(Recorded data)

___

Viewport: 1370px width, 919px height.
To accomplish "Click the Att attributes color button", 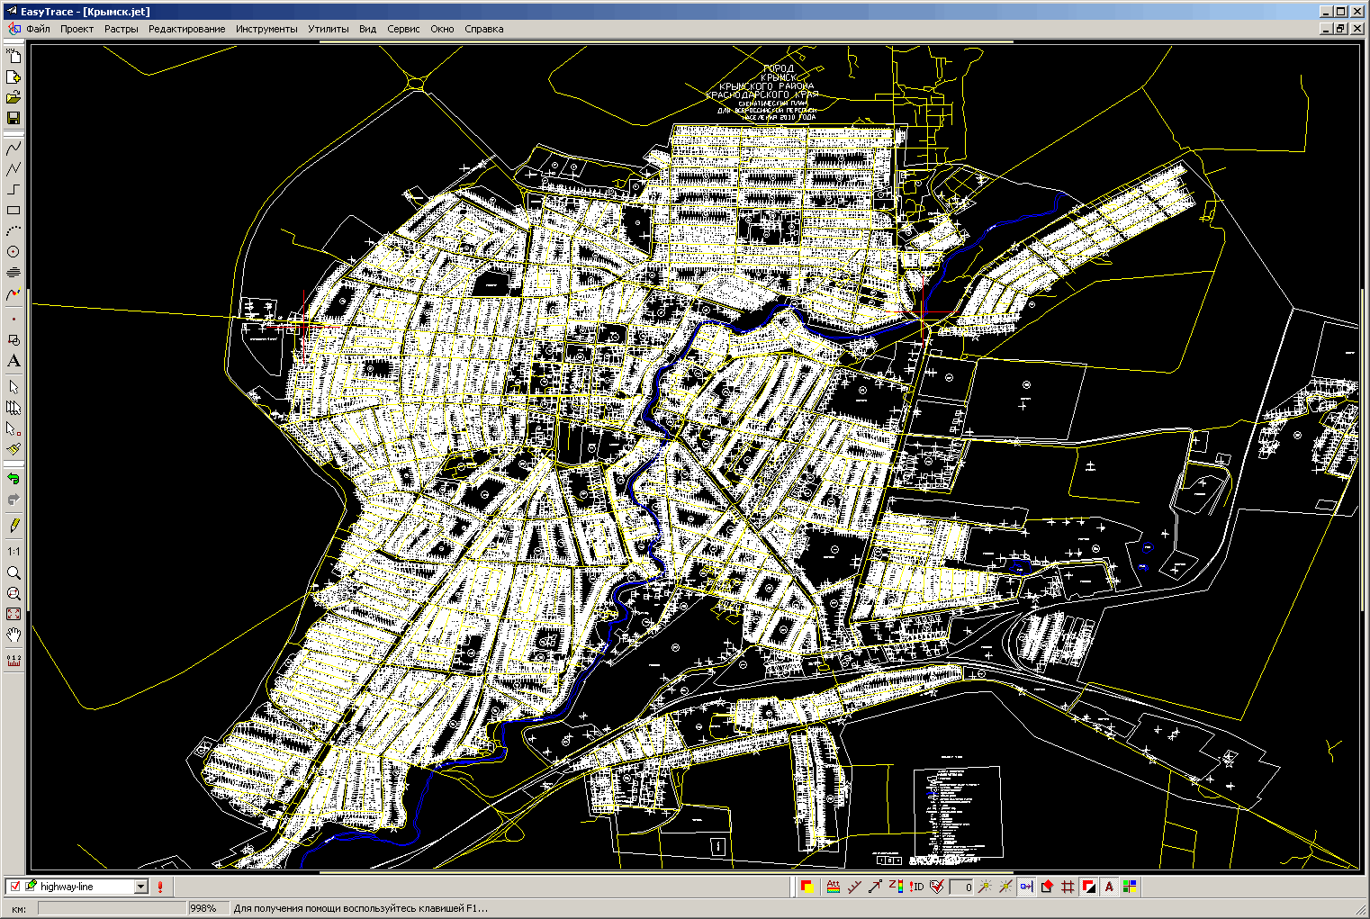I will pyautogui.click(x=834, y=887).
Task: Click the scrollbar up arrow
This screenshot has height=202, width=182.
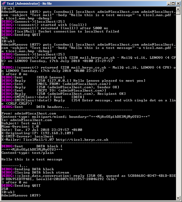Action: [178, 9]
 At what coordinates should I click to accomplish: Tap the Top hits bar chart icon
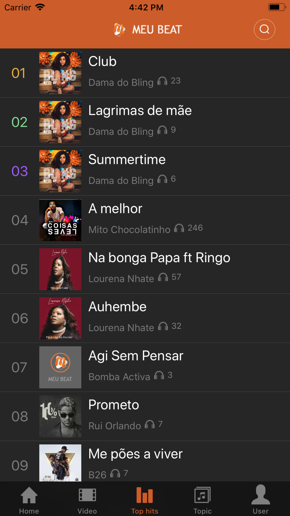pyautogui.click(x=145, y=494)
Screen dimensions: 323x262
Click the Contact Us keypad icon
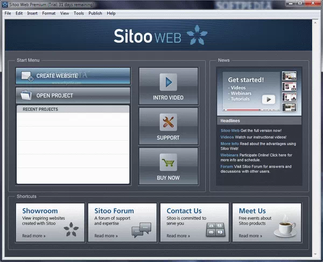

___

## Problem to work on
Set out, exactly as given, the line that contains "Task: Click the scrollbar up arrow" along with each line after it through the end of the records above; omit the pictures.

## Solution to this task
Task: Click the scrollbar up arrow
This screenshot has height=202, width=182.
Action: [178, 9]
 At what coordinates should I click to accomplish: Tap the Top hits bar chart icon
pyautogui.click(x=145, y=494)
Screen dimensions: 323x262
Click the Contact Us keypad icon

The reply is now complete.